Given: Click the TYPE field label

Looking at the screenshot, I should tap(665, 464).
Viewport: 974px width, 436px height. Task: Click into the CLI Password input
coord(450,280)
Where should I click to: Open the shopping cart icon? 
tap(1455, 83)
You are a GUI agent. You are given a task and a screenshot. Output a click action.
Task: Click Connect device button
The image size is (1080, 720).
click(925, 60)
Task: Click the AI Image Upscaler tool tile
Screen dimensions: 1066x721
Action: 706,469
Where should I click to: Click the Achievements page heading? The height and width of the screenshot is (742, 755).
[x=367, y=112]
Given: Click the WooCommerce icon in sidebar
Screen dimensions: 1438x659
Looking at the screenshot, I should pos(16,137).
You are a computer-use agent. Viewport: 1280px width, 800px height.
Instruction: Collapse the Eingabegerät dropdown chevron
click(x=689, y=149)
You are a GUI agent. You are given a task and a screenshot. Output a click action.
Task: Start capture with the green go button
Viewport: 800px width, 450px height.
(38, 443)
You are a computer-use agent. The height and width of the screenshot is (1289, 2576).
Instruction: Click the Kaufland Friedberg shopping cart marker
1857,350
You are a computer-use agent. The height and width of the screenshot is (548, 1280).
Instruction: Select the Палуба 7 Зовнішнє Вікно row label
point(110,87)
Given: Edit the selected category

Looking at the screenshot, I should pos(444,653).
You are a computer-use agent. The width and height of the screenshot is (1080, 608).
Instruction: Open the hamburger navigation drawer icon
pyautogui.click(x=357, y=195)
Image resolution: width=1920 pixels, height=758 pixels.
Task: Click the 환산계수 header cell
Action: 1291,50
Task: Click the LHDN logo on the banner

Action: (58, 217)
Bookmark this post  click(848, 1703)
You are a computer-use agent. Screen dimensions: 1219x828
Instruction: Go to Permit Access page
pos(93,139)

■ ■ ■ ■ ■ ■ ■

#### Goal of the exercise
Where does "computer" appear in the records above? Copy each line that holds it.

#### Problem solution
You are a computer-use agent. Viewport: 1280px width, 800px height.
You are a computer-use agent. The height and width of the screenshot is (1289, 2576).
You are a computer-use agent. The height and width of the screenshot is (548, 1280).
You are a computer-use agent. The width and height of the screenshot is (1080, 608).
You are a computer-use agent. Screen dimensions: 1219x828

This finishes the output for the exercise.